Objectif
D'après le texte sur le cyber-harcèlement, à base de quoi un lynchage par messages interposés peut-il être créé ? Donnez tous les éléments qu'il énumère.

Texte cité
━━━━━━━━━━

On le voit donc, sur les réseaux sociaux et autres plateformes numériques, le harcèlement est une forme de violence collective et publique, plus dévastatrice que jamais. On sait aujourd’hui l’importance qu’a pris la e-réputation, toutes générations confondues. Et au-delà de cette réputation numérique, c’est bien la psychologie de l’individu qui est visée. Car un harcèlement physique est une chose terrible à supporter. Mais un harcèlement numérique peut ne jamais avoir de fin et a une visibilité publique telle que des véritables masses de personnes peuvent se liguer en peu de temps contre une victime et ainsi créer un véritable lynchage par messages interposés et à base de commentaires violents, d’images privées ou encore de diffusion de données personnelles. Car, à la différence d’un harcèlement physique, le cyber-harcèlement peut prendre de très nombreuses formes. C’est ce que nous allons voir par la suite.

De nombreuses formes de harcèlement faisant d’un individu une victime numérique

Le cyber-harcèlement est une pratique d’agression visant à l’humiliation publique d’un ou plusieurs individus. Le site officiel[4] consacré au harcèlement à l’école le définit comme « un acte agressif, intentionnel perpétré par un individu ou un groupe d’individus au moyen de formes de communication électroniques, de façon répétée à l’encontre d’une victime qui ne peut facilement se défendre seule ». La spécificité du cyber-harcèlement est qu’il prend place sur les divers canaux numériques à notre disposition, ce qui rend sa visibilité beaucoup plus grande et ajoute la présence de spectateurs, c’est-à-dire d’internautes qui soit réagissent en faveur du harcèlement, soit suivent la confrontation sans vraiment y participer activement. Mais l’effet de masse que cela créé face à une victime est bien évidemment néfaste et donne une ampleur plus importante à l’action ou au message publié.

━━━━━━━━━━

Extrait source
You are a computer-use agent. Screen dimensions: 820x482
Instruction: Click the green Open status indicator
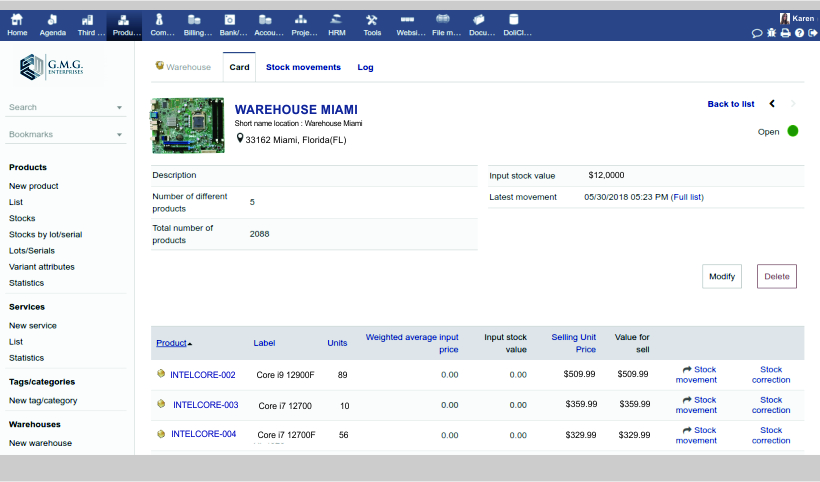click(793, 131)
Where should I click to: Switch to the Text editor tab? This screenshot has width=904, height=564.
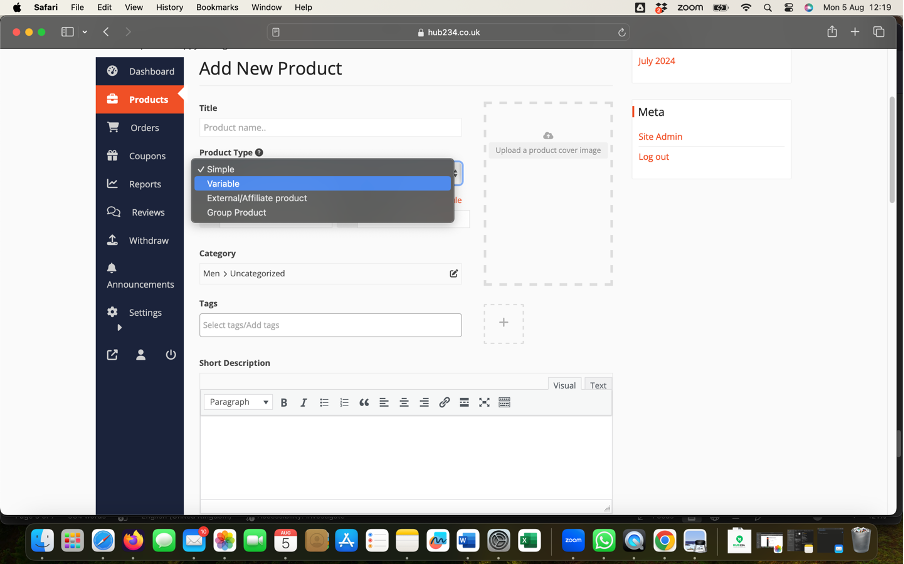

━━━━━━━━━━

Solution proposée
- des commentaires violents
- des images privées
- la diffusion de données personnelles